Se si vuole trovare un modello di potere analogo a questo, occorre ritornare a figure legate al vecchio latifondismo: i campieri. Le confraternite dei campieri furono alla base della nascita delle organizzazioni mafiose che conosciamo. Una memoria storica falsata localizza il fenomeno solo in Sicilia, ma in realtà era molto più esteso. La storiografia ufficiale se ne è occupata pochissimo, ma se ne trovano tracce nell’ambito della letteratura realistica. Nel romanzo “Adua” di Manlio Cancogni (pubblicato con lo pseudonimo di Giuseppe Tugnoli) si narra delle bande criminali al servizio dei latifondisti in Emilia-Romagna, la cui influenza arrivava sino alla Liguria. Dal romanzo fu tratto anche uno sceneggiato televisivo RAI, fedele al romanzo e piuttosto pregevole nella realizzazione, a cura del regista Dante Guardamagna.

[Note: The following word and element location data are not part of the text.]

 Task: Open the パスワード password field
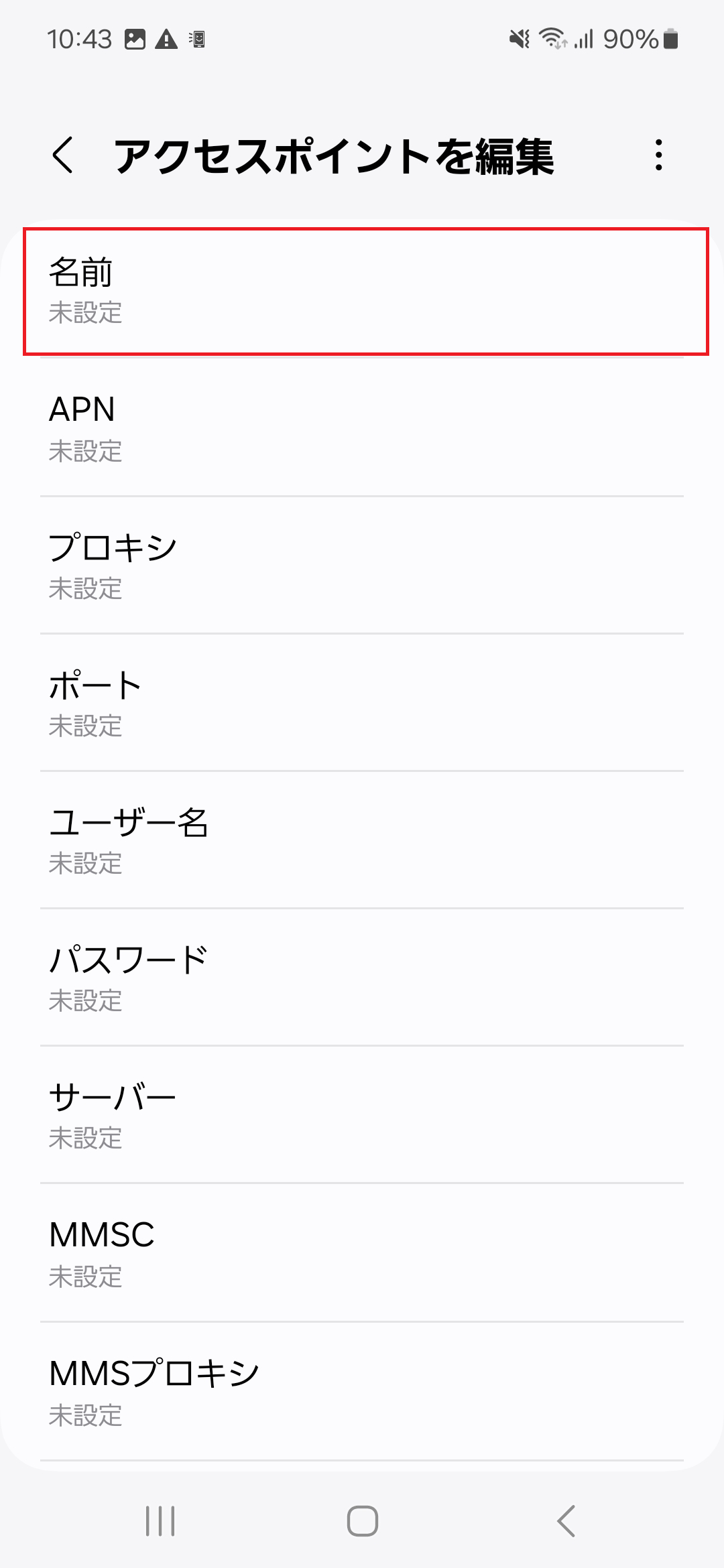click(362, 980)
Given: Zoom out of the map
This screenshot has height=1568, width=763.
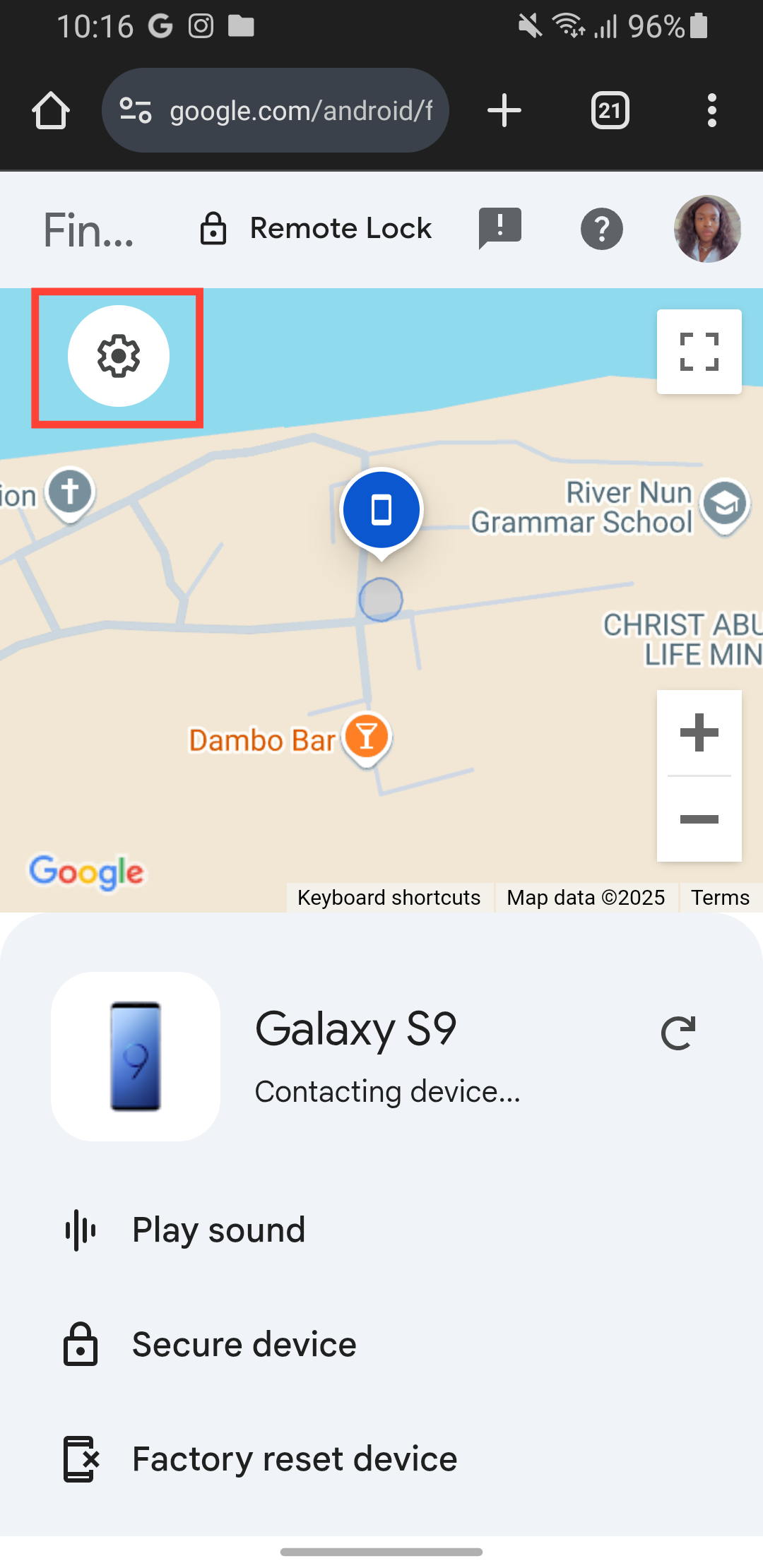Looking at the screenshot, I should click(x=699, y=819).
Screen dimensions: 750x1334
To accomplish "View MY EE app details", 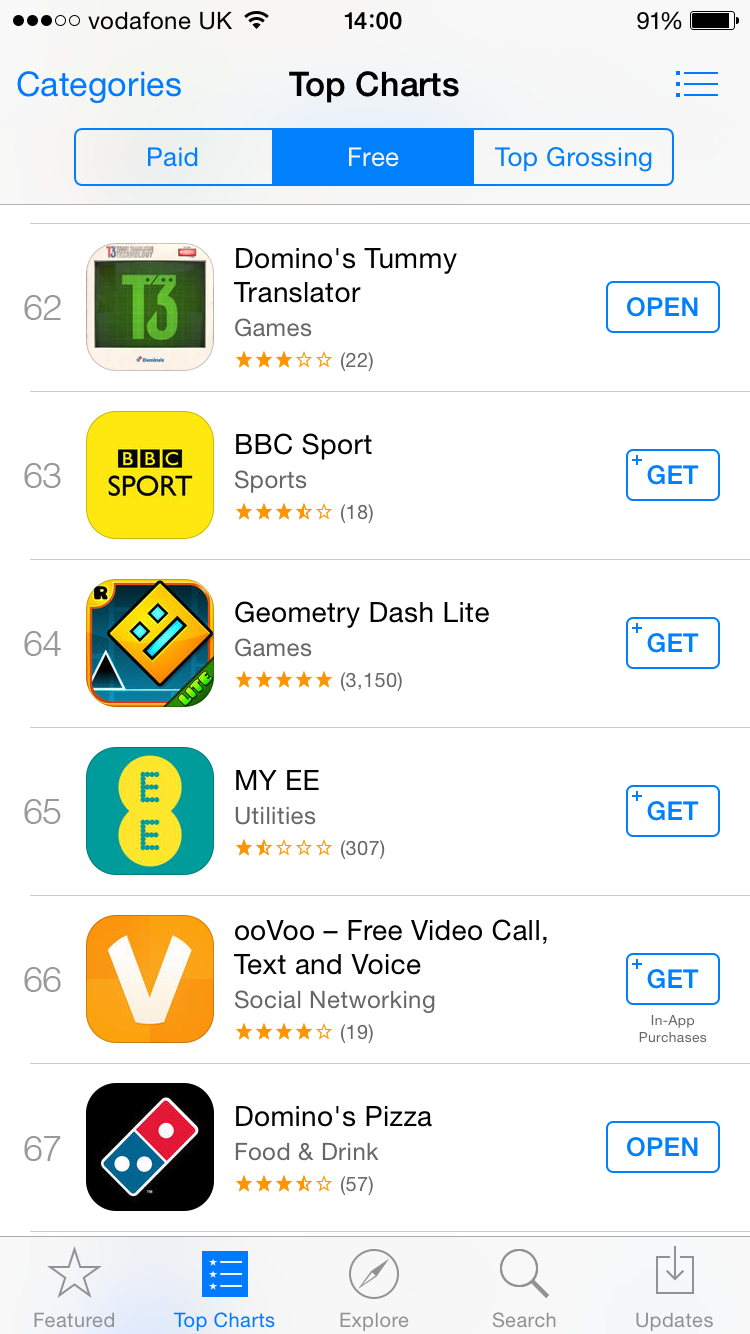I will pos(277,781).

I campieri non erano semplici guardiani del latifondo al servizio dei baroni, poiché perseguivano un proprio schema di potere, per cui il servo era in grado di intimorire e spaventare anche il padrone mostrandogli la propria capacità di esercitare un controllo capillare e spietato sui braccianti. La condizione servile diventava così un trampolino di lancio per un percorso di potere criminale, in grado di scalzare alla lunga anche i baroni. Emigrati in America, molti ex campieri misero le loro “competenze” al servizio degli industriali per la repressione antioperaia. Anche in quel caso la dinamica servo-padrone consentì alle organizzazioni mafiose di acquisire il controllo di strutture economiche strategiche come i porti.

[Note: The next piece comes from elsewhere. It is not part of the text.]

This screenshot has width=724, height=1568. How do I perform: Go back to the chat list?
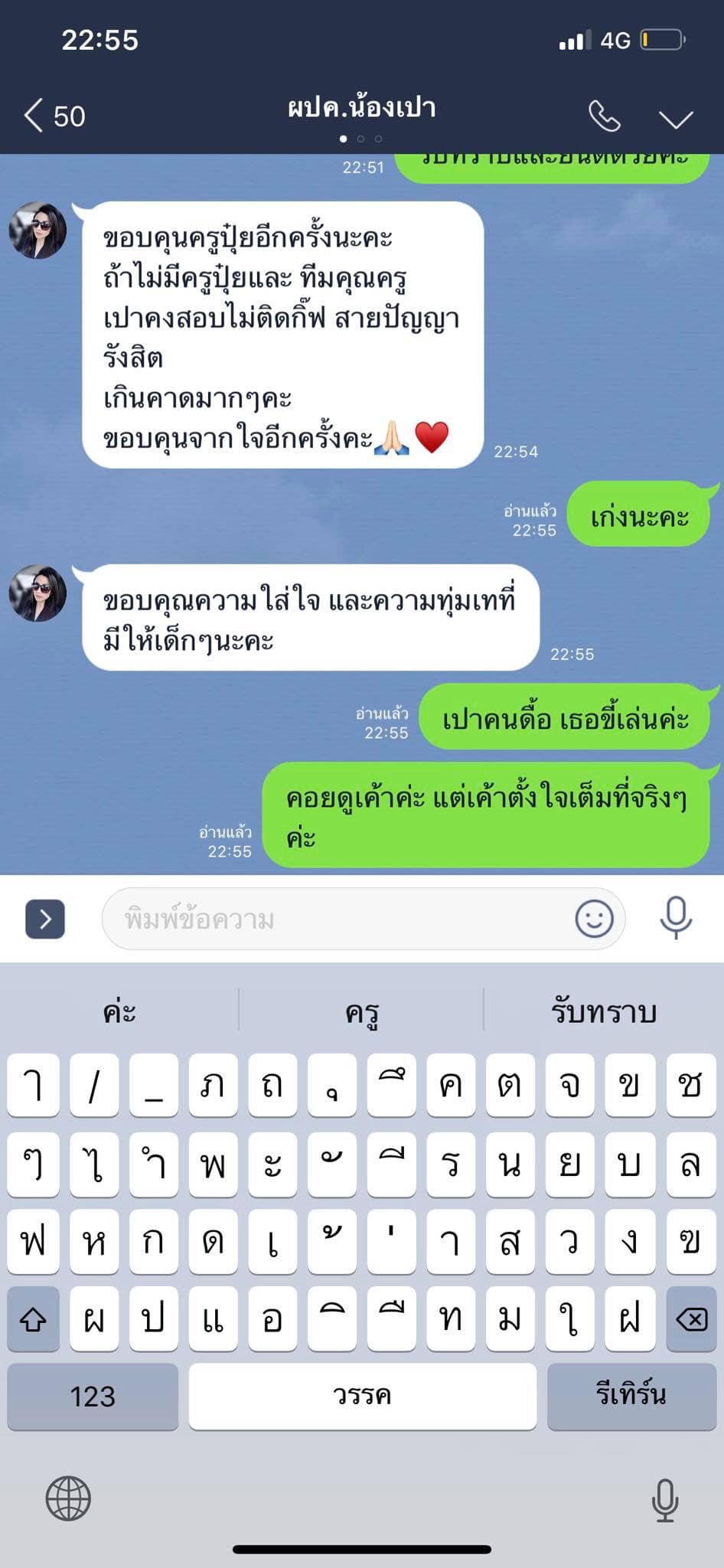(54, 116)
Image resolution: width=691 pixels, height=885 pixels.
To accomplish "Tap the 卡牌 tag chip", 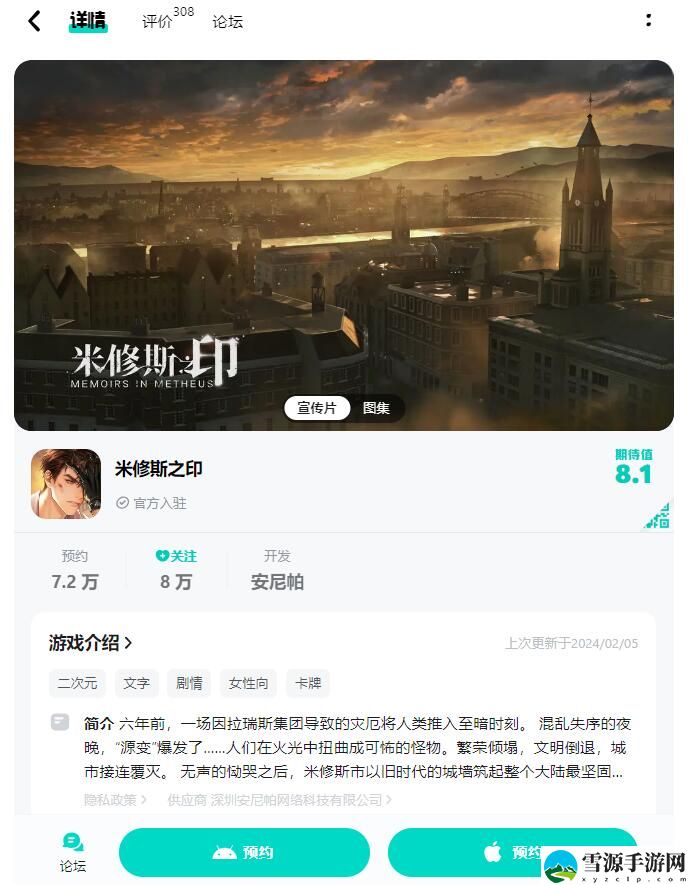I will [x=308, y=683].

I nostri oligarchi esibiscono all’estero la loro capacità di trasformare gli Italiani in animali addestrati, in animali da circo, a cui imporre qualsiasi umiliazione: “riforme strutturali”, lockdown, mascherine, Green Pass, obbligatorietà di un vaccino non approvato in via definitiva, e di qui a poco anche il razionamento energetico. La propaganda ufficiale rappresenta da sempre il popolo italiano come indisciplinato e spendaccione, in modo da esaltare le doti di “domatori” dei nostri campieri, che così riscuotono la considerazione ed il timore delle oligarchie straniere, alle quali pur essi si mostrano sottomessi. La rappresentazione mitologica dei “vizi italici” consente anche ai poteri criminali nostrani di mimetizzarsi nelle pieghe della retorica “educazionista”, riscuotendo così il plauso dell’opinione pubblica moralista, quella pronta ad attribuire una funzione salvifica ai provvedimenti punitivi.

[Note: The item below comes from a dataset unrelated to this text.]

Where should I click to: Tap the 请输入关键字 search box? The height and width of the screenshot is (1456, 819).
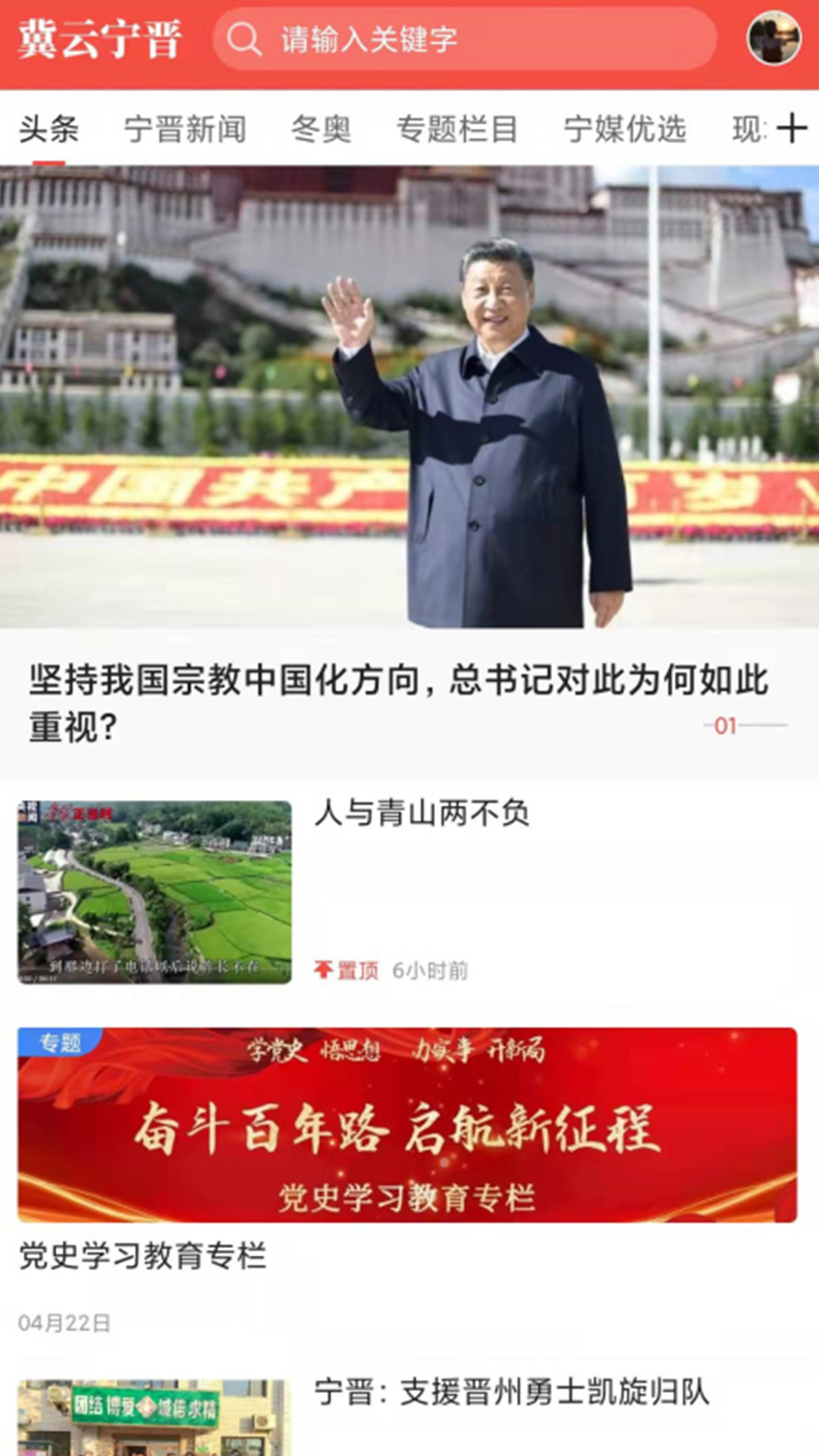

Chi pensa che il problema dei nostri oligarchi sia la loro eccessiva sottomissione alla NATO ed alla UE, magari si illude che, avendo come sponda internazionale la Russia, le cose potrebbero andare meglio. In realtà passare da una sponda imperialistica ad un’altra servirebbe soltanto a vedere i nostri oligarchi, i nostri campieri, trasformarsi da cacciatori di “putiniani” in cacciatori di “anti-putiniani”.